Внезапно из леса наперез священнику выпрыгнул огромный медведь. Он двигался быстро и совершенно бесшумно.

Одним ударом тяжёлой лапы медведь опрокинул Божена навзничь. Поставил передние лапы ему на грудь и пристально посмотрел в нашу сторону.

Глава 22: Ласковые голоса

Медведь пристально уставился на нас маленькими глазками. Какие там, на хер, луки! Его шкуру копьём-то хрен пробьёшь.

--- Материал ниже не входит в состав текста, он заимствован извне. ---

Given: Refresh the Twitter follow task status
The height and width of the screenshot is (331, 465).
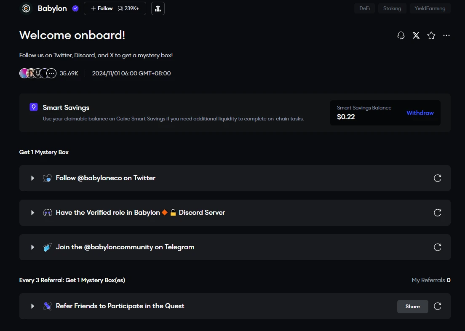Looking at the screenshot, I should (x=438, y=178).

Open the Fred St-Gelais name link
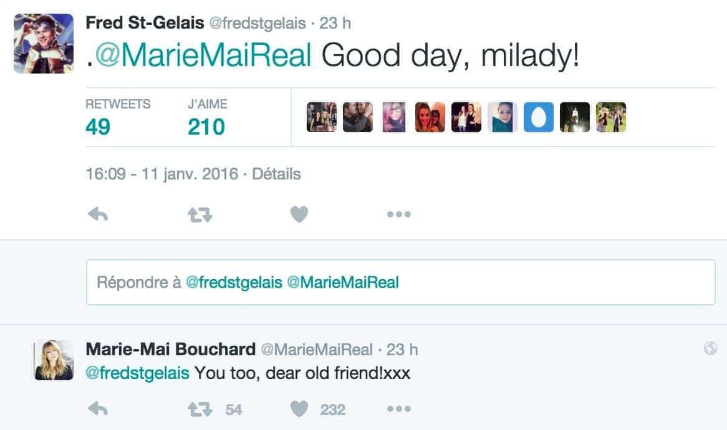tap(145, 23)
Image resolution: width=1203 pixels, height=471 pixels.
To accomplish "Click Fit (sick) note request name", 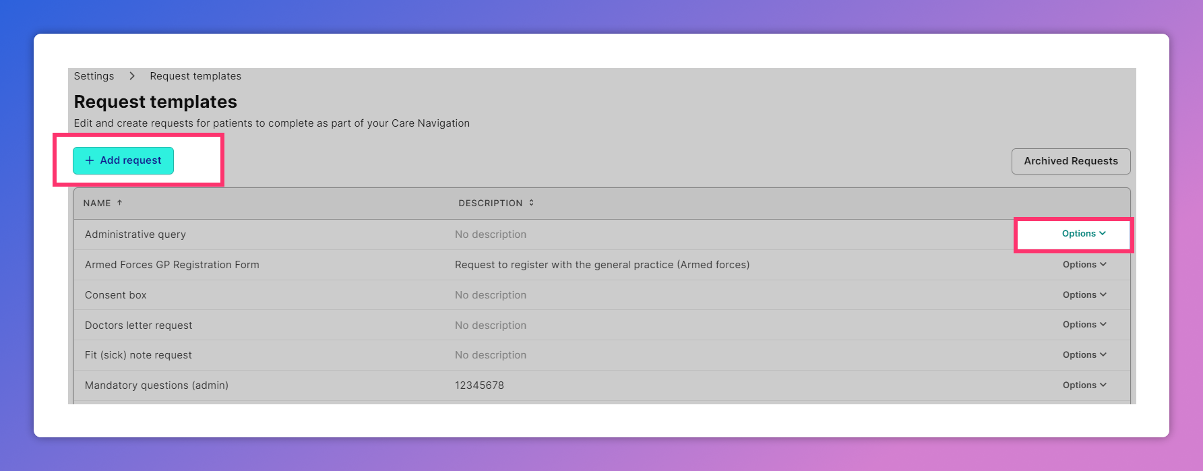I will (x=138, y=355).
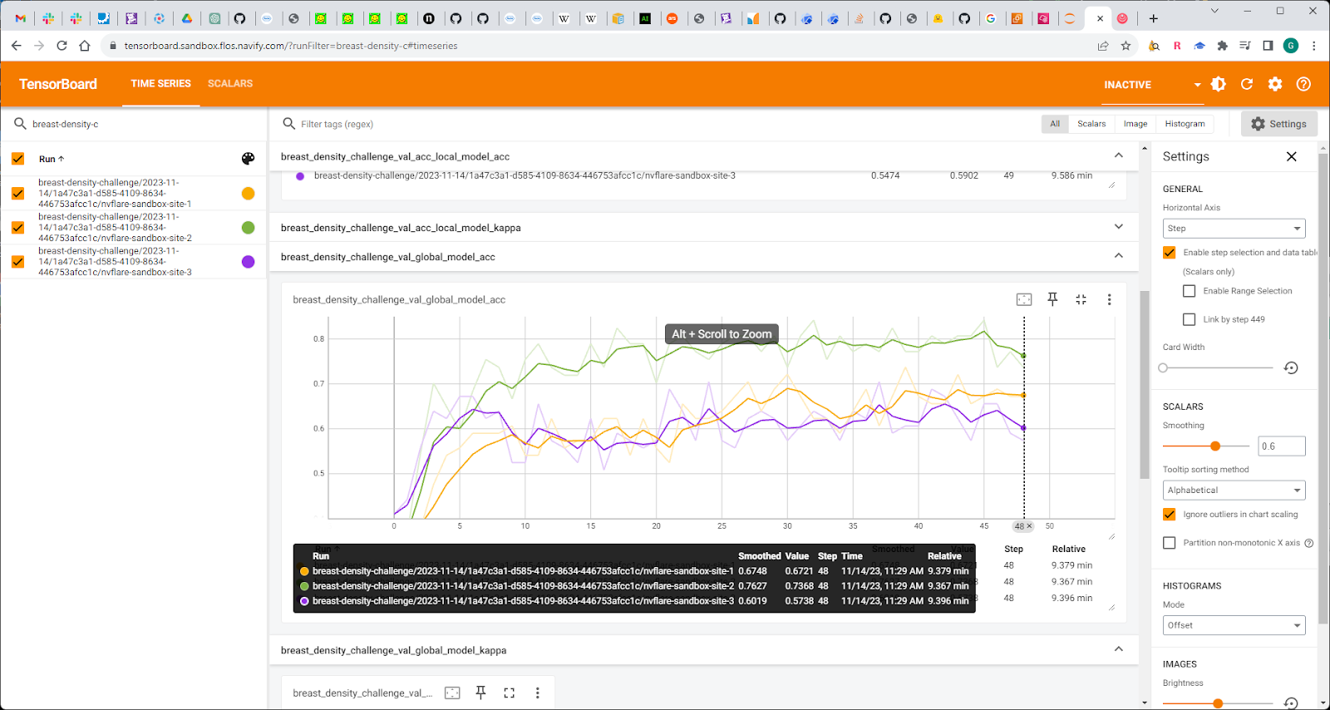Pin the global_model_acc chart card

click(x=1052, y=299)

Словно убедившись, что самоубийц среди нас нет, и стрелять в него никто не станет, медведь зубами ухватил Божена за шиворот и неторопливо поволок в лес.

При этом он беззастенчиво повернулся к нам толстой мохнатой жопой. И смотреть на неё было куда спокойнее, чем на оскаленную пасть.

Я услышал треск кустов, а потом плеск воды в придорожной канаве.

Плюх!

И всё стихло.

Минут пять мы с Прошкой стояли, прислушиваясь.

Затем из-за толстой сосны бесшумно, как тень, появился Джанибек. Он на ходу убирал лук в чехол.

— Большой медведь, — покрутил головой Джанибек. — Песдец священнику. Сейчас он его прикопает под ёлкой, ветками и землёй завалит. А когда протухнет — съест.